The meeting was broken up into three sections. The first being a workshop meeting. The second part of the meeting was the regular meeting, in which the council passed everything that was on the agenda to be discussed for the night. The third part was the council's executive session.
During the workshop the council began by swearing in their new councilman, Frank Cicerale. Cicerale squared off the four member council joining Stanley Kula, who is also deputy mayor, as well as Wayne Ross and Carl Miller. The council is headed by Leslie Hamilton, Mayor of Hardyston Township.
The workshop meeting consisted of the councilmen and Hamilton discussing spending with other Hardyston officials which included Marianne Smith, Hardyston's township manager. They discussed the budget, which included a possible raise in taxes. The proposed tax hike stands at about $100 per household.
Smith explained the reasoning behind the tax raising. Council members agreed Hardyston Township is the one of the lowest taxed towns in Sussex County. The taxes will help to go to hire a few more township workers, and to help purchase a new street sweeper for the township. The sweeper would cost around $250,000.
“We believe this is not going to be a reoccurring problem,” Smith said.

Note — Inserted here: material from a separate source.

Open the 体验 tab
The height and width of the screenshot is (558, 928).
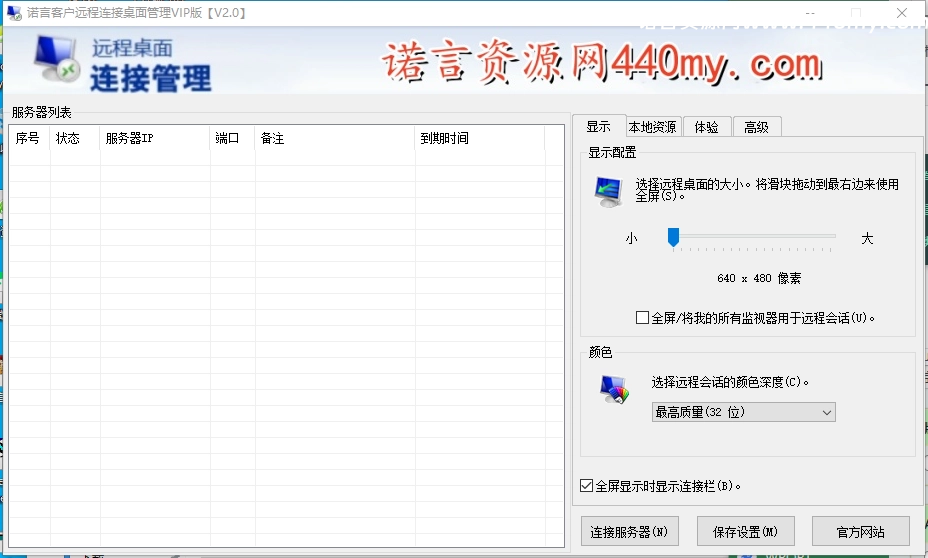pyautogui.click(x=706, y=127)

The street sweeper was under a lot of discussion during the first part of the meeting. The council discussed possibly paying for it in a “pay-as-you-go” method. Meaning that residents of the township will pay for it in their taxes, by approximately about 10 percent a year. This ensures that only current residents will be paying for the street sweeper. If a person only lives in the township for one year, they will only pay their percent for that year, because that is all the use of the street sweeper they will get.

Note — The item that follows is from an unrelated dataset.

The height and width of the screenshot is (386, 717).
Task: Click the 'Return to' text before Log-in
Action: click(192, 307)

A street sweeper can last anywhere between five to 15 years. This ensures that people will only be paying for the sweeper as long as they benefit from it by living in the Township of Hardyston.

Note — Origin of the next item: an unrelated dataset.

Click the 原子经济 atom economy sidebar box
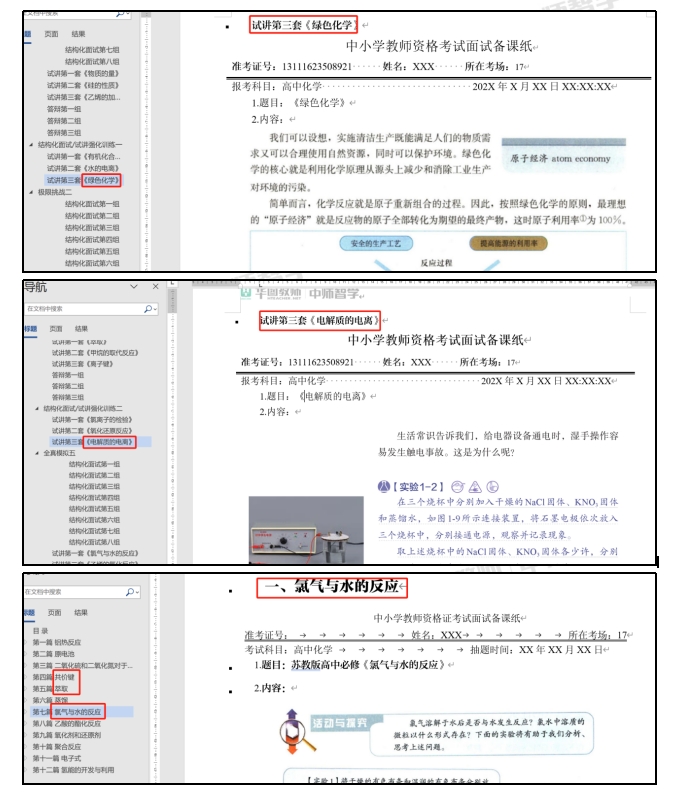The image size is (678, 803). tap(560, 158)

Another issue discussed during the workshop portion of the meeting was the planing of a new ambulance building on Wheatsworth Road in Hardyston. The council discussed the possible plans for that land. The one that is most expensive will cost around $102,000. This will avoid the township of having to go through the Wetlands committee as well as a few others.
The second part of the meeting proceeded more swiftly. The council went through the agenda as passed everything, including the street sweeper. They also agreed to create new township jobs including court officer and dispatcher in training.
The council then dismissed the public to start its executive session. The next meeting will be on Feb. 19.